Re: KAFKA-8104: Help with the review

Posted by Nikolay Izhikov <ni...@apache.org>.
Hello.

I got very helpfull advices from guozhang.
And now, we have a ready fix and reproducer.

This PR fixes a very long living Kafka Consumer bug.
Please, join to the review.

[1] https://issues.apache.org/jira/browse/KAFKA-8104
[2] https://github.com/apache/kafka/pull/7460

В Пн, 07/10/2019 в 21:37 +0300, Nikolay Izhikov пишет:
> Hello.
> 
> We have KAFKA-8104 "Consumer cannot rejoin to the group after rebalancing" [1] issue.
> It reproduces on many production environments.
> 
> I prepared reproducer and fix [2] for this issue.
> But, I need assistance with the "fair" reproducer.
> 
> Please, help me with the review and "fair" reproducer:
> 
> PR contains the fix of race condition bug between "consumer thread" and "consumer coordinator heartbeat thread". It reproduces in many production environments.
> 
> Condition for reproducing:
> 
> 1. Consumer thread initiates rejoin to the group because of commit timeout. Call of `AbstractCoordinator#joinGroupIfNeeded` which leads to `sendJoinGroupRequest`.
> 2. `JoinGroupResponseHandler` writes to the `AbstractCoordinator.this.generation` new generation data and leaves the` synchronized` section.
> 3. Heartbeat thread executes `mabeLeaveGroup` and clears generation data via `resetGenerationOnLeaveGroup`.
> 4. Consumer thread executes `onJoinComplete(generation.generationId, generation.memberId, generation.protocol, memberAssignment);` with the cleared generation data.
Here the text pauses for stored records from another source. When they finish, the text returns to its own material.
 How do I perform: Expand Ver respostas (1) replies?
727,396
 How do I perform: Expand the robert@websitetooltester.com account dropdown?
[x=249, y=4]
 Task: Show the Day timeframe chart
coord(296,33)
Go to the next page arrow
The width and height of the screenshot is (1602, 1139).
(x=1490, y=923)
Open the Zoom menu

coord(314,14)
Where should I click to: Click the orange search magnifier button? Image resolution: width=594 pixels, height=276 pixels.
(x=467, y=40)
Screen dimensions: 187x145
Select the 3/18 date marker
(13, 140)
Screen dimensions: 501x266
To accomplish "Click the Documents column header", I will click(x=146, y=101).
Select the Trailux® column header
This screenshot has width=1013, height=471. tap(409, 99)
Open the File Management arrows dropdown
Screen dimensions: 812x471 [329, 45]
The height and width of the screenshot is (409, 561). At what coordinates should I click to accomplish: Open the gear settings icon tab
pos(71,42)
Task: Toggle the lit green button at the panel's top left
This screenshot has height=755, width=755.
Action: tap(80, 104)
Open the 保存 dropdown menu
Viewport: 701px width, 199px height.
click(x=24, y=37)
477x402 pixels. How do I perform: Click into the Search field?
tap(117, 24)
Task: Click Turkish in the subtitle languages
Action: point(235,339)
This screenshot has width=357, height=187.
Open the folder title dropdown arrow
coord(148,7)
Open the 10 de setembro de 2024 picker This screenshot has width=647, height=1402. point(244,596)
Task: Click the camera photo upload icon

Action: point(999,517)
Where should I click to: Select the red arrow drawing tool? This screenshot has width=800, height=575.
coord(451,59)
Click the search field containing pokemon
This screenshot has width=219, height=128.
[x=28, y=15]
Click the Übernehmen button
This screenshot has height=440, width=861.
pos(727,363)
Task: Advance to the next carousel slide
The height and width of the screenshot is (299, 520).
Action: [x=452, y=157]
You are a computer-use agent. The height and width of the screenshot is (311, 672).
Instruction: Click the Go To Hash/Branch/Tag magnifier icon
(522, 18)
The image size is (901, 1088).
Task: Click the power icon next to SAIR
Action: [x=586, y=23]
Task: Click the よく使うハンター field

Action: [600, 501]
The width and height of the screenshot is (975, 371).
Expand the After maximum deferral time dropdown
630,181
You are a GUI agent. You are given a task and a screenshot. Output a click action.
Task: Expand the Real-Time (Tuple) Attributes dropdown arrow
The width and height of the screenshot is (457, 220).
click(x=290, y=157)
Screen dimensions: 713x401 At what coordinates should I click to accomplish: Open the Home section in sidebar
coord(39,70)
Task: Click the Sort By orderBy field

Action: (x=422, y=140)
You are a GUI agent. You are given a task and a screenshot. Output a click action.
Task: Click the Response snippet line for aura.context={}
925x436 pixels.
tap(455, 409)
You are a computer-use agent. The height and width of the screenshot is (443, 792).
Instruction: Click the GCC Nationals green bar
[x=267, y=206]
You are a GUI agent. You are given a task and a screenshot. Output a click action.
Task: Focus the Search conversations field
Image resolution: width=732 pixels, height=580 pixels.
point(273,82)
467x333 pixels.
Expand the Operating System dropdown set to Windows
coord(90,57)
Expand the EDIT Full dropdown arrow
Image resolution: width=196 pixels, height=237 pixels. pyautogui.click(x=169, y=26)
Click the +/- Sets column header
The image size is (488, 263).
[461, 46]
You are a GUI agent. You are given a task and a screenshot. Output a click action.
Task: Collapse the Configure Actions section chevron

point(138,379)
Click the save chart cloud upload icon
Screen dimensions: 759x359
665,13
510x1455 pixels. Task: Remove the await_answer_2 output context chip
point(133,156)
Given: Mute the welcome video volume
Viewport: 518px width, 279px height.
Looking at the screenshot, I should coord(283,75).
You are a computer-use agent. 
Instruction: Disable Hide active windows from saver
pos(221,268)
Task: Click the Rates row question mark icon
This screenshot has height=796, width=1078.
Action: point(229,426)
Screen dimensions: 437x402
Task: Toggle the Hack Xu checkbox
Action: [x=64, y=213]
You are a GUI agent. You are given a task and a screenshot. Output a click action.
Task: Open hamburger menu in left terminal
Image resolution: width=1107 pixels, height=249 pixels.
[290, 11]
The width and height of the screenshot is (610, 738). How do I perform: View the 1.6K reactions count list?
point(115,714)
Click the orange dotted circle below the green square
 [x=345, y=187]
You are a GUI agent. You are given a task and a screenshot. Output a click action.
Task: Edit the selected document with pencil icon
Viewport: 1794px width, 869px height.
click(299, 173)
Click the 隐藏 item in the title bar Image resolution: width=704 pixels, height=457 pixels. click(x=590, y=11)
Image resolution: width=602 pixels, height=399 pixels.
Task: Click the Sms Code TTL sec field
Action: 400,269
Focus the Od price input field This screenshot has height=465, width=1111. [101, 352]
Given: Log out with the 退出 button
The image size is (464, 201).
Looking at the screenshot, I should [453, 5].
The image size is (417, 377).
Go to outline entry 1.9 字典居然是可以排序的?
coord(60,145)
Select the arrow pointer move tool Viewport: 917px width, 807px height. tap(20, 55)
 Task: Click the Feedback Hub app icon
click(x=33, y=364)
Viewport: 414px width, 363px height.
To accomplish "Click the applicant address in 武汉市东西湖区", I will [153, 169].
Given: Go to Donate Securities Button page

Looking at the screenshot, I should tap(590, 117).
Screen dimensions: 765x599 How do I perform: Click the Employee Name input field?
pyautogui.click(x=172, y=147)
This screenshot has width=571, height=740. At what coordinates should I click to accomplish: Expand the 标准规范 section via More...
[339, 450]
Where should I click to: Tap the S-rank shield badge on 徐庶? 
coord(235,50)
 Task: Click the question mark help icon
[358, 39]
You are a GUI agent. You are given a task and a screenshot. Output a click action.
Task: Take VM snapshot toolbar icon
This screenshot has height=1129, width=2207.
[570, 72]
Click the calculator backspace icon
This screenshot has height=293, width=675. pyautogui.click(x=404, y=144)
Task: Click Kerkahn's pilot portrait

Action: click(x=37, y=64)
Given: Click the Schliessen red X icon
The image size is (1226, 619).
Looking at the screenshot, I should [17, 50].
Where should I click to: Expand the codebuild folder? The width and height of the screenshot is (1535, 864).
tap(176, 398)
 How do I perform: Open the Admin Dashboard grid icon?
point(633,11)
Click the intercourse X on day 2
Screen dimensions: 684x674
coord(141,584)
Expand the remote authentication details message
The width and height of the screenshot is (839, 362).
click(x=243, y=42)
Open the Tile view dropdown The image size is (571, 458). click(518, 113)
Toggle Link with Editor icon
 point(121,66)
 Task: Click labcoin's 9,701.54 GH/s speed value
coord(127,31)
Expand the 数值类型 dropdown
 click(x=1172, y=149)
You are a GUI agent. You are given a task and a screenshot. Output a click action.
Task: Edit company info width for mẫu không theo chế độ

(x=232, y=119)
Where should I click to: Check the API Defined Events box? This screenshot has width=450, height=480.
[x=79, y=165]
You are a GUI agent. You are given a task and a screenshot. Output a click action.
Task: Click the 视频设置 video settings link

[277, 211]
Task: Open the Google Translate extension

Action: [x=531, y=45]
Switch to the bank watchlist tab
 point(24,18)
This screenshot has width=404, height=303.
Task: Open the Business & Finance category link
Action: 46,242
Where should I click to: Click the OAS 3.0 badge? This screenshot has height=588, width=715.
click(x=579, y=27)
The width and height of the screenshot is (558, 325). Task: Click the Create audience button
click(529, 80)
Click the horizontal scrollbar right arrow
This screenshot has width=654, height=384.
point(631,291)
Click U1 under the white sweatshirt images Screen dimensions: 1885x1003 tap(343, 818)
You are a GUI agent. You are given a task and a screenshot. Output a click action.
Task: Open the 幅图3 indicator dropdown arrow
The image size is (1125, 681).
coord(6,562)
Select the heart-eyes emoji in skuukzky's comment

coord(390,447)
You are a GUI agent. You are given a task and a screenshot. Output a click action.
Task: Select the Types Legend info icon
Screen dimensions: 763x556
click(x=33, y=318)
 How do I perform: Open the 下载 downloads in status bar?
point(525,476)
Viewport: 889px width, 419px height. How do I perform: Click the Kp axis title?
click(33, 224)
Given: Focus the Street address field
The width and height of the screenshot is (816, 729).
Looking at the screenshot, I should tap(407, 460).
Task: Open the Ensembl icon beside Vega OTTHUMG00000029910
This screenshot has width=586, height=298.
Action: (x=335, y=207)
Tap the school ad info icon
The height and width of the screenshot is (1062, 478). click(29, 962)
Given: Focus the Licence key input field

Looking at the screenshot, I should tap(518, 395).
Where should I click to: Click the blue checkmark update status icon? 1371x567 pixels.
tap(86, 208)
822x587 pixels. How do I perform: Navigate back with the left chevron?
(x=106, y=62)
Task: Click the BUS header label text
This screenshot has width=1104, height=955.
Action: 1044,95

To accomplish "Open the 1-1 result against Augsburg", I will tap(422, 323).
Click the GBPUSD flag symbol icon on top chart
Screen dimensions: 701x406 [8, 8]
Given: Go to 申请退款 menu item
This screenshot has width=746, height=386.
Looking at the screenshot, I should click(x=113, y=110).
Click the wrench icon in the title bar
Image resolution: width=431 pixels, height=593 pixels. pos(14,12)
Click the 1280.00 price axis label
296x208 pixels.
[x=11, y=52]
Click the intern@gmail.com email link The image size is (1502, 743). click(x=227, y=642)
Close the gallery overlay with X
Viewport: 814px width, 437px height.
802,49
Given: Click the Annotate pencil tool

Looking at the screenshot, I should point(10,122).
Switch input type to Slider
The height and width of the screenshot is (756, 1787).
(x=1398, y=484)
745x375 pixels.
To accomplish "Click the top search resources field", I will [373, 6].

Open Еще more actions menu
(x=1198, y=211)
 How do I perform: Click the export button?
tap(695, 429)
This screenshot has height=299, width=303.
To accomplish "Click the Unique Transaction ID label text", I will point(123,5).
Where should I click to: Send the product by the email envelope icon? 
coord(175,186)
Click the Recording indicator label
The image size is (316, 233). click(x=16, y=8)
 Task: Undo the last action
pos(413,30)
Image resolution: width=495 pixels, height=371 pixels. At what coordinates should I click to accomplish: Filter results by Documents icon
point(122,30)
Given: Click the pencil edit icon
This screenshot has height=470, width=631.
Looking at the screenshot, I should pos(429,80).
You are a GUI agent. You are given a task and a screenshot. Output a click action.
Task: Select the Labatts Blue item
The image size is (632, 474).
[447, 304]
This leads to the corresponding
> exception.
> 
> The race fixed with the condition in `maybeLeaveGroup`: if we have ongoing rejoin process in consumer thread there is no reason to reset generation data and send `LeaveGroupRequest` in heartbeat
> thread.
> 
> This PR contains unfair "reproducer".
> It implemented with the `CountDownLatch` that imitates described race in `AbstractCoordinator` code.
> 
> 
> 
> [1] https://issues.apache.org/jira/browse/KAFKA-8104
> [2] https://github.com/apache/kafka/pull/7460